Undang-Undang Cipta Kerja menuai kritik karena dikhawatirkan akan merugikan hak-hak pekerja serta meningkatkan deforestasi di Indonesia dengan mengurangi perlindungan lingkungan.
Rangkaian unjuk rasa untuk menolak undang-undang ini masih berlangsung dan menuntut agar undang-undang ini dicabut.
Apa saja kerugian yang dapat dialami buruh dan perempuan dalam UU Cipta Kerja ini? 1. Waktu kerja dan lembur lebih panjang, 2. Waktu libur dikurangi, 3. Upah minimum hilang, 4. Perhitungan upah berubah, 5. Upah Cuti Haid dan Melahirkan akan hilang, 6. Cuti panjang hilang, 7. PHK sepihak dipermudah, 8. Jumlah pesangon dikurangi
Mahkamah Konstitusi (MK) pun memutuskan Undang-Undang (UU Ciptaker) inkonstitusional bersyarat, harus ada perubahan yang diberi tenggat 2 tahun.
Keputusan ini menegaskan Mahkamah Konstitusi (MK) hanya merespon tuntutan penolakan rakyat dengan menuntut pemerintah merevisi, bukan mencabut UU yang cacat tersebut, seakan UU cacat ini masih dalam proses negosiasi.

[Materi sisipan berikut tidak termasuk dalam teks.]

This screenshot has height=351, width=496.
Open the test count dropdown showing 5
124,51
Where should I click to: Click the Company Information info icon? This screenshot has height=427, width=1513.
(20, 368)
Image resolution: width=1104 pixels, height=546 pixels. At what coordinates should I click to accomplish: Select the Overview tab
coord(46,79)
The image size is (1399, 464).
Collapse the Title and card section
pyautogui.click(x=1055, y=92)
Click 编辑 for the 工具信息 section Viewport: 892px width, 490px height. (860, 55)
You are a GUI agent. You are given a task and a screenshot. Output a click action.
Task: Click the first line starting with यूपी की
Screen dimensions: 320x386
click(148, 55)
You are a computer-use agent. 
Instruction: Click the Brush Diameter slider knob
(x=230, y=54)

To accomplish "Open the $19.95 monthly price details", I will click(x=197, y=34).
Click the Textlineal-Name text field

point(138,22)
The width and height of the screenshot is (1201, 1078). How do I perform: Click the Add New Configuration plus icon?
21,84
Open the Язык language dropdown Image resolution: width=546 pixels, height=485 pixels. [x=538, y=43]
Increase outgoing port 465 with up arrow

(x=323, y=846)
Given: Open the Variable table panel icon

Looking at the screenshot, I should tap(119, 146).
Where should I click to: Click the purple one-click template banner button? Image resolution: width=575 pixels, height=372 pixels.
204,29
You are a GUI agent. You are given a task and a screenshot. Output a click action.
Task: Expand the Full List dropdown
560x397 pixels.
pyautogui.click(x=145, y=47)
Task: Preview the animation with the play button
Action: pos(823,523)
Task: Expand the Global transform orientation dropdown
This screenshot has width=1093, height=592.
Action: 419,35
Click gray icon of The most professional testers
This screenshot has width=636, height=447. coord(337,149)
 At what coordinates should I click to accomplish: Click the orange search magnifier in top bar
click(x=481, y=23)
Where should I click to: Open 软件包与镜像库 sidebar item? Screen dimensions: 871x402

Ini adalah bukti bahwa mahkamah konstitusi (MK) tidak bisa diharapkan menjadi tempat bergantung untuk mendapat keadilan dan mahkamah konstitusi (MK) merupakan bagian yang tak terpisahkan dari rezim pro kapitalis.
Wakil Ketua Badan Legislasi (Baleg) DPR Willy Aditya mengatakan pihaknya dan pemerintah bakal segera menggelar rapat kerja (raker) untuk menyikapi putusan Mahkamah Konstitusi (MK) terkait Undang-undang Cipta Kerja. (cnnindonesia.com, 30/11/2021).
Mahkamah konstitusi (MK) sebelumnya menolak sebagian gugatan Undang-undang (UU) Nomor 11 Tahun 2020 tentang Cipta Kerja (UU Cipta Kerja) yang diajukan sejumlah elemen buruh.
Namun, Mahkamah memerintahkan pemerintah dan DPR untuk memperbaiki dalam jangka waktu dua tahun ke depan.
Apabila dalam ketentuan waktu itu tidak menyelesaikan perbaikan, maka UU Cipta Kerja menjadi batal (inkonstitusional) secara permanen.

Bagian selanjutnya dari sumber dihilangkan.